Why is the highest rated answer 3.70x slower than this ?
% echo; ( time (nice echo 33785139853861968123689586196851968365819658395186596815968159826259681256852169852986 \
| mawk2 'gsub(//,($_)($_)($_))+gsub(//,($_))+1' | pvE0 \
| mawk2 '
function __(_,___,____,_____) {
____=gsub("[^1-9]+","",_)~""
___=10
while((+____<--___) && _) {
_____+=___*gsub(___,"",_)
}
return _____+length(_) }
BEGIN { FS=OFS=ORS
RS="^$"
} END {
print __($!_) }' )| pvE9 ) | gcat -n | lgp3 ;
in0: 173MiB 0:00:00 [1.69GiB/s] [1.69GiB/s] [<=> ]

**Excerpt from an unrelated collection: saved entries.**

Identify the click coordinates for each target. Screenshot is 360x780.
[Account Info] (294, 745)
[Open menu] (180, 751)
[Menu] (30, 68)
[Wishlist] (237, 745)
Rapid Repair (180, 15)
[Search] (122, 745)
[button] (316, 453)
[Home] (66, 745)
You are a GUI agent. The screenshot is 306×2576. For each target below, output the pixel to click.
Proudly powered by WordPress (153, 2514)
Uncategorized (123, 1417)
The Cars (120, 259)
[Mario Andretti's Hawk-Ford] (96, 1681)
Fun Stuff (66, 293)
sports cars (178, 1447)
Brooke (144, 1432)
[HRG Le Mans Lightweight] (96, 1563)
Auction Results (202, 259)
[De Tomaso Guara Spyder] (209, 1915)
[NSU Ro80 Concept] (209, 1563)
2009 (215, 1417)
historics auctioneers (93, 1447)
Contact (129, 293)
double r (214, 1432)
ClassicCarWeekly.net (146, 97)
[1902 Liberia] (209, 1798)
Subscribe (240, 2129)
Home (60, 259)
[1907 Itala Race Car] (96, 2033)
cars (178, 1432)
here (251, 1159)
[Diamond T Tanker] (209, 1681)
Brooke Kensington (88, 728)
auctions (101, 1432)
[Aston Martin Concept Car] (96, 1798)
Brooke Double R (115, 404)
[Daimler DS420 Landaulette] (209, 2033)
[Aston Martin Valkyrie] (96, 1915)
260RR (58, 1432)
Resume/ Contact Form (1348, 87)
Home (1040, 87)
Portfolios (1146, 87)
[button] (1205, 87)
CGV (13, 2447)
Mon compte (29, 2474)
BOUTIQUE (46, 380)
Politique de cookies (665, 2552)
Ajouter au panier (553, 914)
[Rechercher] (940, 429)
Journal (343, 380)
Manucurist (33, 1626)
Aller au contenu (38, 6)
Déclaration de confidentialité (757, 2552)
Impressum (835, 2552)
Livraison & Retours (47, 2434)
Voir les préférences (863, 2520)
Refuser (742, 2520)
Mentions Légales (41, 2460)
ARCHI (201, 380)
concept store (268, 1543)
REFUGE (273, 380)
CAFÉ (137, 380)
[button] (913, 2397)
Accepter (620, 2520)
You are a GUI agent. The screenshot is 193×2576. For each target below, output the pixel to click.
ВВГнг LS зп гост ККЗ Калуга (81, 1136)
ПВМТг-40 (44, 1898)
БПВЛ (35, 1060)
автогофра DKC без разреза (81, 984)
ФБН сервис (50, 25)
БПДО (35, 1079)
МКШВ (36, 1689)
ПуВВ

out9: 11.0 B 0:00:09 [1.15 B/s] [1.15 B/s] [<=> ]
in0: 484MiB 0:00:00 [2.29GiB/s] [2.29GiB/s] [ <=> ]
( nice echo | mawk2 'gsub(//,($_)($_)($_))+gsub(//,($_))+1' | pvE 0.1 in0 | )
8.52s user 1.10s system 100% cpu 9.576 total
1 2822068024
% echo; ( time ( nice echo 33785139853861968123689586196851968365819658395186596815968159826259681256852169852986 \
\
| mawk2 'gsub(//,($_)($_)($_))+gsub(//,($_))+1' | pvE0 \
| gtr -d '\n' \
\
| python3 -c 'import math, os, sys;
[ print(sum(int(digit) for digit in str(ln)), \
end="\n") \
\
for ln in sys.stdin ]' )| pvE9 ) | gcat -n | lgp3 ;
in0: 484MiB 0:00:00 [ 958MiB/s] [ 958MiB/s] [ <=> ]
out9: 11.0 B 0:00:35 [ 317miB/s] [ 317miB/s] [<=> ]
( nice echo | mawk2 'gsub(//,($_)($_)($_))+gsub(//,($_))+1' | pvE 0.1 in0 | )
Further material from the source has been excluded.